0
yazı da bahsettim ya hani, gelecek kaygım falan yok diye. geçen sabaha karşı yatmadan önce böyle yarım saat falan düşüdüm kendimce, lan dedim iki eliyle bir gibi doğrultamayan sen bir fabrika'ya girip çalışsan acaba nasıl olur diye?

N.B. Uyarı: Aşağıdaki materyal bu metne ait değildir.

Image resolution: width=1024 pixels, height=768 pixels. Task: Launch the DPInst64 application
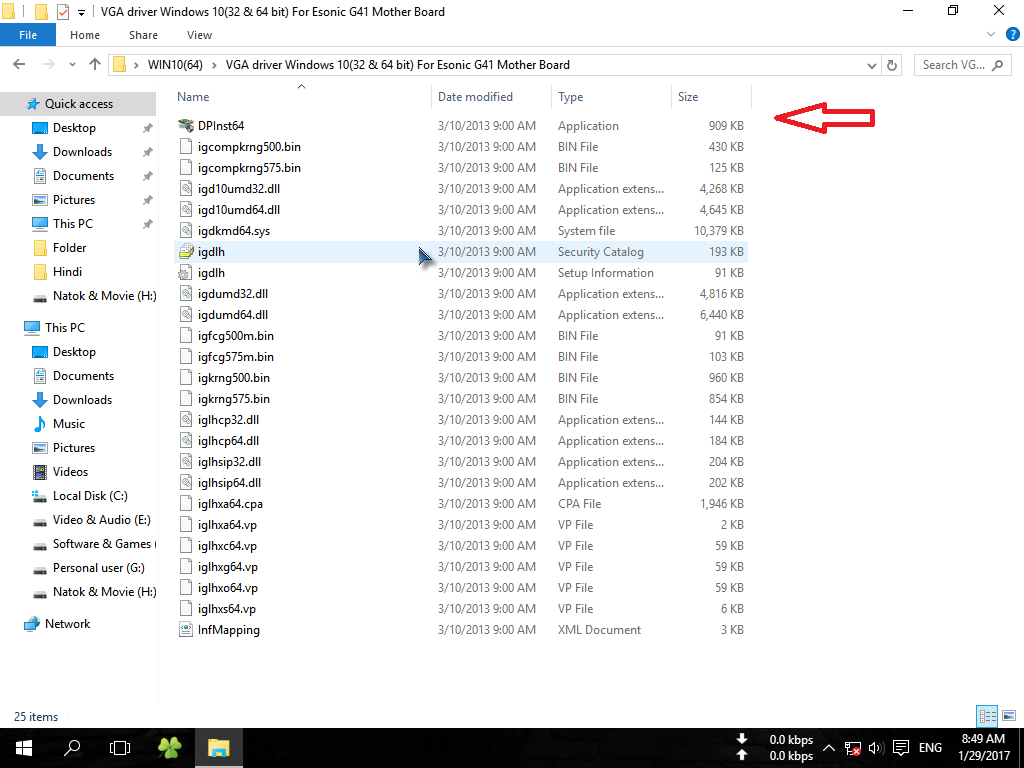[x=219, y=125]
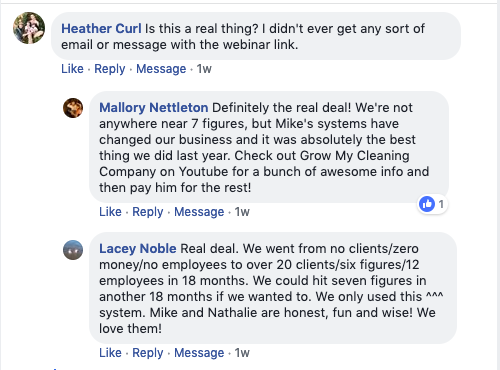Reply to Mallory Nettleton's comment
The width and height of the screenshot is (500, 370).
point(148,212)
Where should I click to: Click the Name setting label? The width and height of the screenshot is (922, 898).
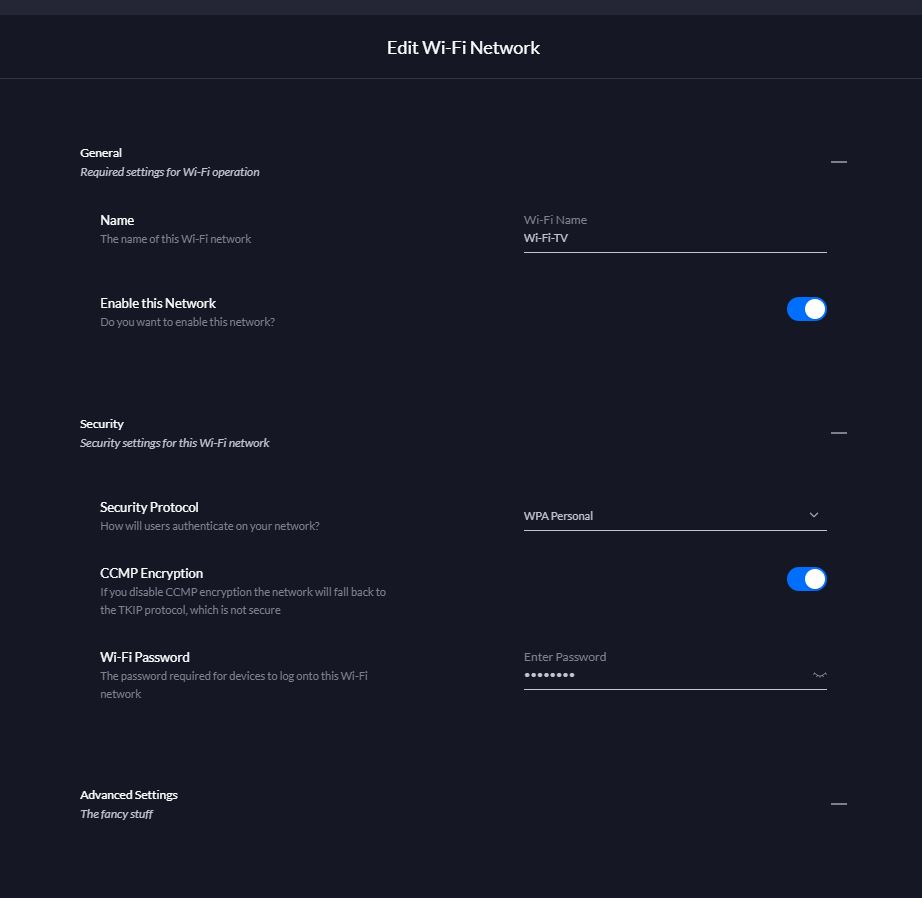pyautogui.click(x=117, y=220)
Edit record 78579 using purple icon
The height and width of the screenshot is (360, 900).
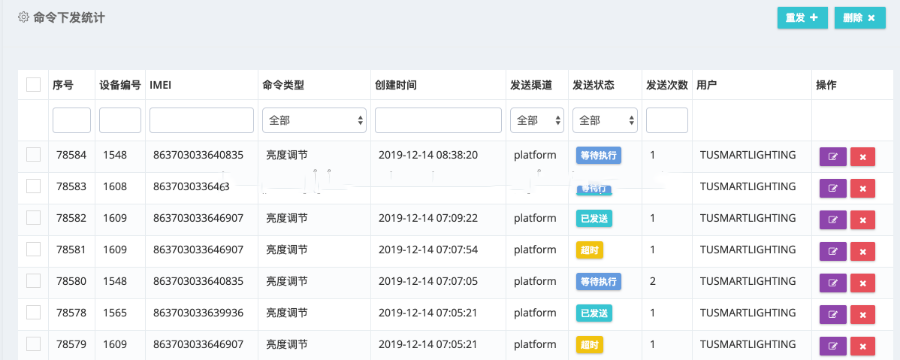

sonrasın da, kendimi bir anda 50 yaşımda buldum lan. emekliliğine az kalmış, 30 yıl boyunca insanların kahrını ve ağız kokularını çeken 50 yaşında bir adamdan bahsediyorum. bir düzeni var ama, mutsuz lan. para falan da gibinde değil haa. sadece karnını doyursun yeter. ki, karın tokluğuna çalışıyor zaten. 30 yıl boyunca, her gün aynı saatte kalkarak işe gitmiş. her akşam aynı saatte işinden evine gelmiş ve boş vakitlerini televizyon karşısında ya da kıraathane de geçirerek bir nevi kendini tatmin etmiş. arada sırada mutlu olduğu şeylerde olmuş tabi. ama dediğim gibi, "arada sırada." bir karı edinmiş. sonra çocukları olmuş. allahtan olmuşta, onlarla az da olsa şu gibtiğimin hayatında kendini birazcık mutlu edebilmiş. ya da onları ederek bir kez daha kendini kandırmış. ama hala aklından o soru hiç gitmemiş lan, "niye yaptığım şeylerden zevk alamaz oluyorum hep amk?"
bu süreci atlatır mıyım bilemiyorum ama, sanırım bende mutsuz ölenlerden olacağım.